La amenaza de una política radical de corte populista
El Gobierno está obligado a confiar en la suerte de unos indicadores más intuitivos que reales, basados principalmente en el impulso de una consolidación fiscal inédita en la historia de los grandes países occidentales y que los dignatarios españoles utilizan constantemente como tarjeta de crédito político en Europa. La reconversión de la economía continuará en 2013 por mucho que los vecinos comunitarios digan que no van a imponer mayores ajustes.
Pero el manual del político en el poder indica que lo que no se haga durante este año ya no se podrá hacer cuando pase el ecuador de la legislatura. Rajoy tendrá que rebajar el peso de la siembra para empezar a cuidar el nivel de la cosecha a partir de 2014 y prepararse ante un combate electoral contra todas las fuerzas políticas, las de siempre y las que puedan surgir al rebufo de la gran recesión.

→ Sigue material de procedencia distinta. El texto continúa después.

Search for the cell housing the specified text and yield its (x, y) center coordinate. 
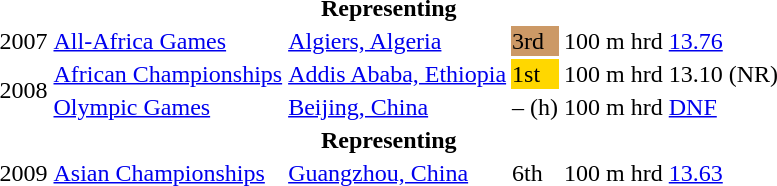
Beijing, China (398, 107)
Olympic Games (168, 107)
All-Africa Games (168, 41)
Addis Ababa, Ethiopia (398, 74)
3rd (536, 41)
1st (536, 74)
African Championships (168, 74)
– (h) (536, 107)
Algiers, Algeria (398, 41)
Provide the (X, Y) coordinate of the cell's center where the given text is located.  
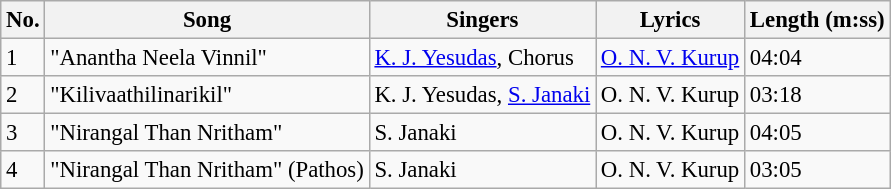
No. (23, 20)
"Kilivaathilinarikil" (207, 95)
K. J. Yesudas, Chorus (482, 58)
2 (23, 95)
1 (23, 58)
4 (23, 170)
Lyrics (670, 20)
04:04 (818, 58)
03:05 (818, 170)
03:18 (818, 95)
04:05 (818, 133)
Length (m:ss) (818, 20)
3 (23, 133)
Singers (482, 20)
"Nirangal Than Nritham" (Pathos) (207, 170)
"Anantha Neela Vinnil" (207, 58)
Song (207, 20)
K. J. Yesudas, S. Janaki (482, 95)
"Nirangal Than Nritham" (207, 133)
Identify which cell holds the provided text, then report its [x, y] central coordinate. 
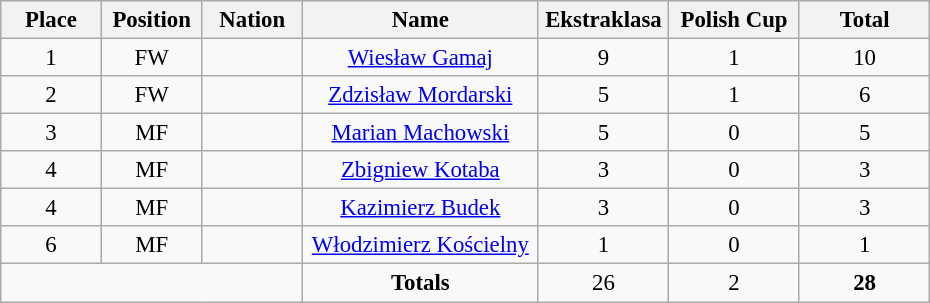
Ekstraklasa [604, 20]
10 [864, 58]
Zbigniew Kotaba [421, 170]
Włodzimierz Kościelny [421, 245]
Totals [421, 283]
Nation [252, 20]
9 [604, 58]
Kazimierz Budek [421, 208]
28 [864, 283]
Position [152, 20]
26 [604, 283]
Place [52, 20]
Marian Machowski [421, 133]
Zdzisław Mordarski [421, 95]
Name [421, 20]
Total [864, 20]
Polish Cup [734, 20]
Wiesław Gamaj [421, 58]
Identify which cell holds the provided text, then report its [x, y] central coordinate. 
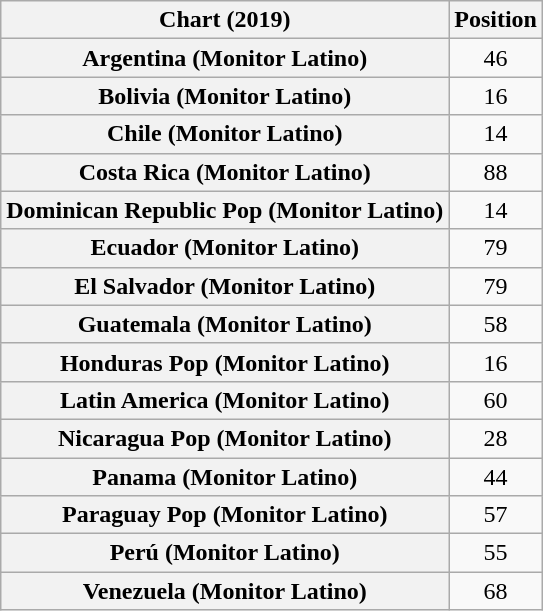
Dominican Republic Pop (Monitor Latino) [225, 210]
El Salvador (Monitor Latino) [225, 286]
Chart (2019) [225, 20]
Argentina (Monitor Latino) [225, 58]
Chile (Monitor Latino) [225, 134]
46 [496, 58]
Venezuela (Monitor Latino) [225, 591]
Paraguay Pop (Monitor Latino) [225, 515]
68 [496, 591]
Costa Rica (Monitor Latino) [225, 172]
88 [496, 172]
Nicaragua Pop (Monitor Latino) [225, 438]
Panama (Monitor Latino) [225, 477]
28 [496, 438]
Position [496, 20]
Ecuador (Monitor Latino) [225, 248]
Bolivia (Monitor Latino) [225, 96]
44 [496, 477]
Latin America (Monitor Latino) [225, 400]
Perú (Monitor Latino) [225, 553]
55 [496, 553]
58 [496, 324]
57 [496, 515]
Honduras Pop (Monitor Latino) [225, 362]
Guatemala (Monitor Latino) [225, 324]
60 [496, 400]
Determine the [x, y] coordinate at the center of the cell enclosing the given text.  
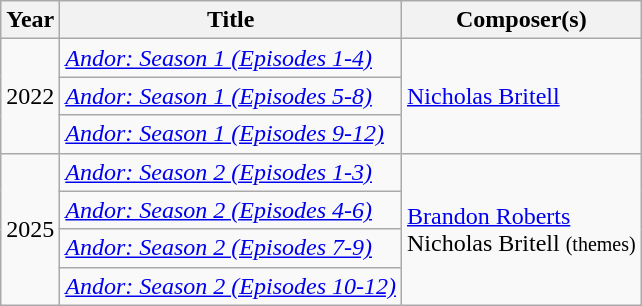
Year [30, 20]
Brandon RobertsNicholas Britell (themes) [522, 229]
2025 [30, 229]
Andor: Season 2 (Episodes 1-3) [231, 172]
Andor: Season 1 (Episodes 9-12) [231, 134]
Andor: Season 2 (Episodes 7-9) [231, 248]
Andor: Season 2 (Episodes 4-6) [231, 210]
2022 [30, 96]
Andor: Season 1 (Episodes 1-4) [231, 58]
Andor: Season 2 (Episodes 10-12) [231, 286]
Nicholas Britell [522, 96]
Andor: Season 1 (Episodes 5-8) [231, 96]
Title [231, 20]
Composer(s) [522, 20]
Detect which cell encompasses the target text, then output its (x, y) center coordinate. 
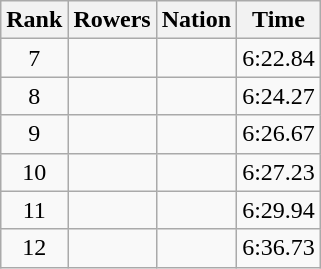
6:36.73 (279, 248)
Time (279, 20)
Rank (34, 20)
10 (34, 172)
6:24.27 (279, 96)
11 (34, 210)
9 (34, 134)
6:29.94 (279, 210)
6:26.67 (279, 134)
Rowers (112, 20)
6:27.23 (279, 172)
12 (34, 248)
6:22.84 (279, 58)
Nation (196, 20)
8 (34, 96)
7 (34, 58)
Scan for the cell matching the given text and deliver its (X, Y) coordinate at center. 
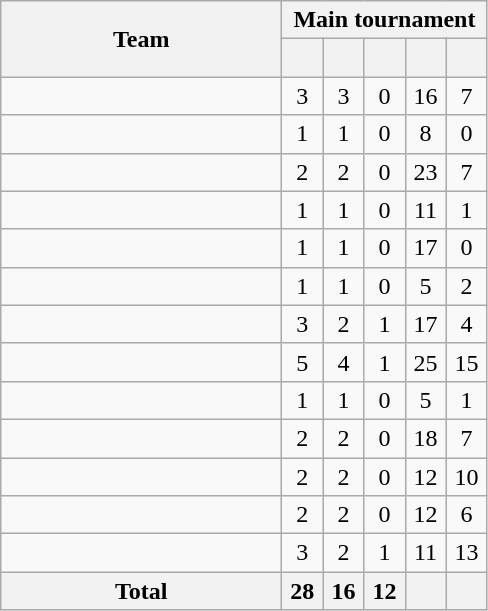
Main tournament (384, 20)
Total (142, 591)
18 (426, 438)
25 (426, 362)
23 (426, 172)
10 (466, 477)
Team (142, 39)
15 (466, 362)
8 (426, 134)
13 (466, 553)
28 (302, 591)
6 (466, 515)
For the text-containing cell, return its midpoint in [X, Y] coordinate format. 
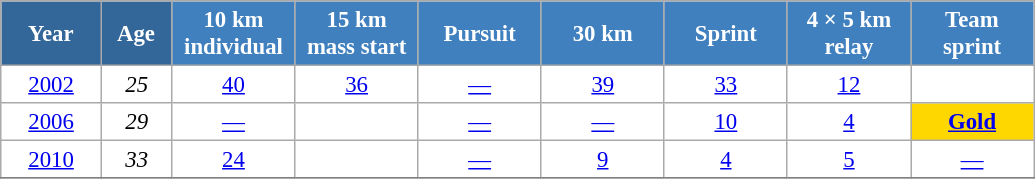
29 [136, 122]
Team sprint [972, 34]
10 [726, 122]
2010 [52, 160]
15 km mass start [356, 34]
Age [136, 34]
30 km [602, 34]
2002 [52, 85]
10 km individual [234, 34]
36 [356, 85]
Pursuit [480, 34]
39 [602, 85]
12 [848, 85]
2006 [52, 122]
Sprint [726, 34]
Gold [972, 122]
9 [602, 160]
25 [136, 85]
24 [234, 160]
Year [52, 34]
4 × 5 km relay [848, 34]
40 [234, 85]
5 [848, 160]
Scan for the cell matching the given text and deliver its [x, y] coordinate at center. 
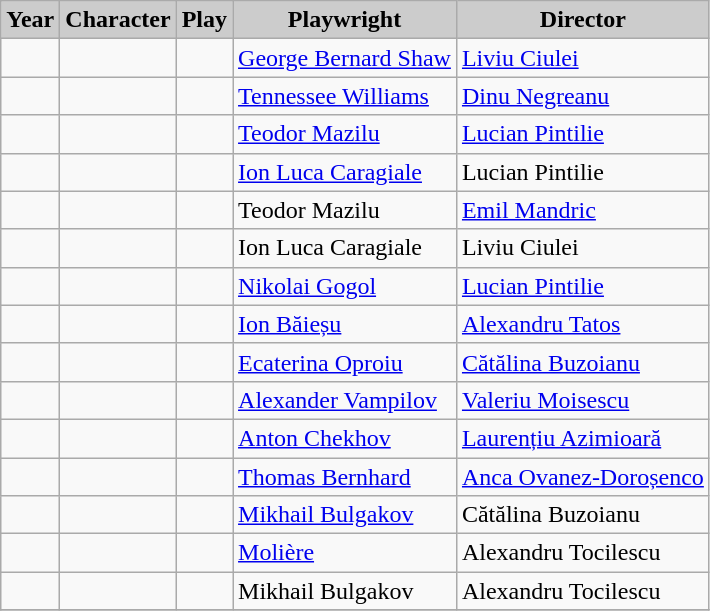
Character [118, 20]
Playwright [345, 20]
Emil Mandric [582, 210]
Anca Ovanez-Doroșenco [582, 477]
Thomas Bernhard [345, 477]
Nikolai Gogol [345, 286]
Tennessee Williams [345, 96]
Alexander Vampilov [345, 400]
Molière [345, 553]
Ecaterina Oproiu [345, 362]
George Bernard Shaw [345, 58]
Play [204, 20]
Ion Băieșu [345, 324]
Valeriu Moisescu [582, 400]
Dinu Negreanu [582, 96]
Alexandru Tatos [582, 324]
Laurențiu Azimioară [582, 438]
Year [30, 20]
Anton Chekhov [345, 438]
Director [582, 20]
Extract the (x, y) coordinate from the center of the cell holding the provided text.  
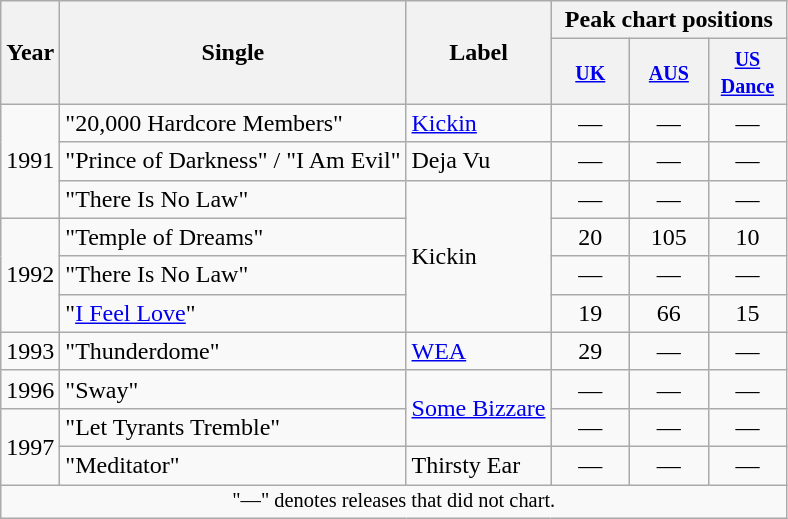
1993 (30, 351)
19 (590, 313)
Single (233, 52)
"20,000 Hardcore Members" (233, 123)
WEA (478, 351)
"Temple of Dreams" (233, 237)
UK (590, 72)
Deja Vu (478, 161)
Thirsty Ear (478, 465)
1997 (30, 446)
"Meditator" (233, 465)
"—" denotes releases that did not chart. (394, 501)
US Dance (748, 72)
1991 (30, 161)
10 (748, 237)
"I Feel Love" (233, 313)
Peak chart positions (669, 20)
"Let Tyrants Tremble" (233, 427)
29 (590, 351)
20 (590, 237)
Label (478, 52)
Year (30, 52)
AUS (670, 72)
1996 (30, 389)
15 (748, 313)
"Thunderdome" (233, 351)
"Sway" (233, 389)
105 (670, 237)
1992 (30, 275)
"Prince of Darkness" / "I Am Evil" (233, 161)
66 (670, 313)
Some Bizzare (478, 408)
Output the [x, y] coordinate of the center of the cell containing the given text.  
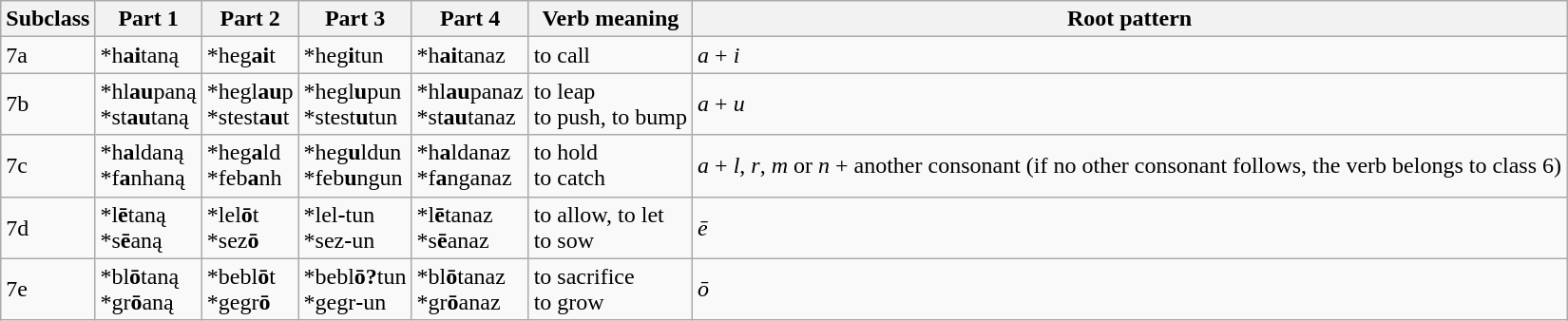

En el Partido Popular no descartan tampoco el peligro de fragmentación parlamentaria con ese juego de coaliciones tan peligroso para la estabilidad de los intereses generales, e incluso la irrupción de un nuevo tercero en discordia, un partido de corte radical capaz de aglutinar el descontento y desahogar el desánimo nacional con un discurso populista bien armado. El problema para Rajoy es que ya no existe un puching ball como Zapatero que permita descargar todos los golpes del descontento y la mala gestión provocada durante la última e infame gestión del gobierno socialista. Ahora al que hay que derrocar de La Moncloa es al Partido Popular y eso es un motivo de preocupación para los que apuestan por una España estable y comprometida con Europa. Esta vez no son la economía y sus especuladores lo único que importa. Lo que más preocupa es la desembocadura social de un río revuelto y plagado de pescadores ávidos por obtener ganancia política.